If American warplanes eventually carry out air strikes against Iraq, Defense Department
planners will use a newly completed system to pick daily targets and manage the air
campaign.
The Contingency Theater Automated Planning System is a portable network of workstations
that links aircraft, weapons, terrain and target databases. The information is combined to
create daily air tasking orders. Each day's ATO runs to several hundred pages and lists
air strike targets.
CTAPS replaced the time-consuming process of using grease pencils and butcher block
paper for planning air campaigns. During the Gulf War, for instance,
paper ATOs had to be flown daily to aircraft carriers in the Persian Gulf. With CTAPS,
military leaders can transmit the ATOs via satellite from any location to Navy carriers in
the Persian Gulf.
"The difference between the capability we had before and CTAPS now is the
difference between night and day," said Col. Carl Steiling, program director for
theater battle management core systems at the Electronic Systems Center at Hanscom Air
Force Base, Mass.
All carrier air wings, including those assigned to the USS Independence and USS George
Washington in the gulf, have CTAPS terminals that let them receive and use electronic
ATOs. The USS John C. Stennis left Norfolk, Va., Feb. 26 to relieve the George Washington
battle group.
DOD began using an initial test version of CTAPS, Version 5.0, in 1993. CTAPS' latest
software release, which is now available for military units in the Persian Gulf, is
Version 5.1.3. Version 5.2.2 is set for release this month.

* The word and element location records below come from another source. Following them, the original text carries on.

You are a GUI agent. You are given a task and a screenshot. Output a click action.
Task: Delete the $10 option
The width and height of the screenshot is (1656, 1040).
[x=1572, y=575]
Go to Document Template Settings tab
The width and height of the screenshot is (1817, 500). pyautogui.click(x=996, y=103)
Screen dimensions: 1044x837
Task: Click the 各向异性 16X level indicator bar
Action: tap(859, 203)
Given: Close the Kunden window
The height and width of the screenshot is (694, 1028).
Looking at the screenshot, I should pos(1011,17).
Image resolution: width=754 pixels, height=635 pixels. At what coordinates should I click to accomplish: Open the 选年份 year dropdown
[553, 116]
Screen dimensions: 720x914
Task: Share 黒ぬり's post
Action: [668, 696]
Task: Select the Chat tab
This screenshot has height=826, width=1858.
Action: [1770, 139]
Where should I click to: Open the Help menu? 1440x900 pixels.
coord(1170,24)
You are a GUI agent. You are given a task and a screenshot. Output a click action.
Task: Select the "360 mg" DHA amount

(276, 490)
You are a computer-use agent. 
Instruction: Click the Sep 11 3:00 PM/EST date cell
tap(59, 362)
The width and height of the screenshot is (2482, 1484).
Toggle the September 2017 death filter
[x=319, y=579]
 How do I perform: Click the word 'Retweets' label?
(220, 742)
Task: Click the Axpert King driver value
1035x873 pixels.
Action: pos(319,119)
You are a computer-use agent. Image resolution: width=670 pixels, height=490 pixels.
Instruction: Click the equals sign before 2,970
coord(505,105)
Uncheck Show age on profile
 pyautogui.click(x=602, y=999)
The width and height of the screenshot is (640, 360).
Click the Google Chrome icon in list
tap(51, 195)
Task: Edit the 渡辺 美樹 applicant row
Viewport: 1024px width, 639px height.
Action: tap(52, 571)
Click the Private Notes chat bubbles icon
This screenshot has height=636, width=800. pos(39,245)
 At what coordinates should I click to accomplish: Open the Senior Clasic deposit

In the latest crisis with Iraq, Saudi Arabia barred American warplanes from launching
air strikes from Saudi soil, putting a greater burden for carrier-based air strikes.
If carriers assume the role of the Joint Force Air Component Commander group and
compile the ATOs, CTAPS will let them coordinate air strikes from the ship and direct the
other service's warplanes, DOD officials said.
The JFACC Planning Tool, a new software prototype developed by the Defense Advanced
Research Projects Agency and the Air Force, reduces preparation of an ATO to a matter of
hours. During the Gulf War, creating each day's ATO took as long as two days.
"The JFACC Planning Tool has been incorporated into our system and now is
considered to be a joint application for all the services," Steiling said.
"Previously it had been a manual-intensive operation to go from national
objectives to JFACC objectives to actual objectives for the air campaign for that
day," he said.
The databases, including CTAPS, the Combat Intelligence System and the Wing Command and
Control System will be under the umbrella of the Theater Battle Management Core System.
TBMCS will serve as a single database for all ATO planning. The system can alert
warplanes of target changes in midflight.
Lockheed Martin Corp. won the five-year, $150 million TBMCS integration and development
contract from the Air Force in 1995.
The work is being carried out at Lockheed's Mission Systems office in Colorado Springs,
Colo. TBMCS Version 1.0 will fully integrate the systems.
The Air Force plans to field test it in September and release an operational version
soon after.
TBMCS complies with the Defense Information Infrastructure's Common Operating
Environment. The Air Force and Marine Corps will run the software on Sun Microsystems Inc.
workstations. Navy users will run it on Hewlett-Packard Co. workstations.
"As we move beyond Version 1.0 there will be a lot more use of PCs," Steiling
said. "However, it's going to be a cost-effective, business-type decision whether to
migrate these database applications to PC platforms or continue to host them on Unix
platforms."
Another DARPA project, called JFACC After Next, seeks to shorten the air operations
cycle further by reducing the number of databases used in planning air campaigns. Logicon
Inc. of Torrance, Calif., won the integration contract for JFACC After Next.